++++ Extracted records ++++
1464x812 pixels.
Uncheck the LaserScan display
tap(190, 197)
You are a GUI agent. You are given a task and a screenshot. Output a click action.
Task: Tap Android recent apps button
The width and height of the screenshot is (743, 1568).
++++
Brief: For this exercise, restate each of the entries without any deviation.

Result:
1464x812 pixels.
Uncheck the LaserScan display
tap(190, 197)
You are a GUI agent. You are given a task and a screenshot. Output a click action.
Task: Tap Android recent apps button
The width and height of the screenshot is (743, 1568).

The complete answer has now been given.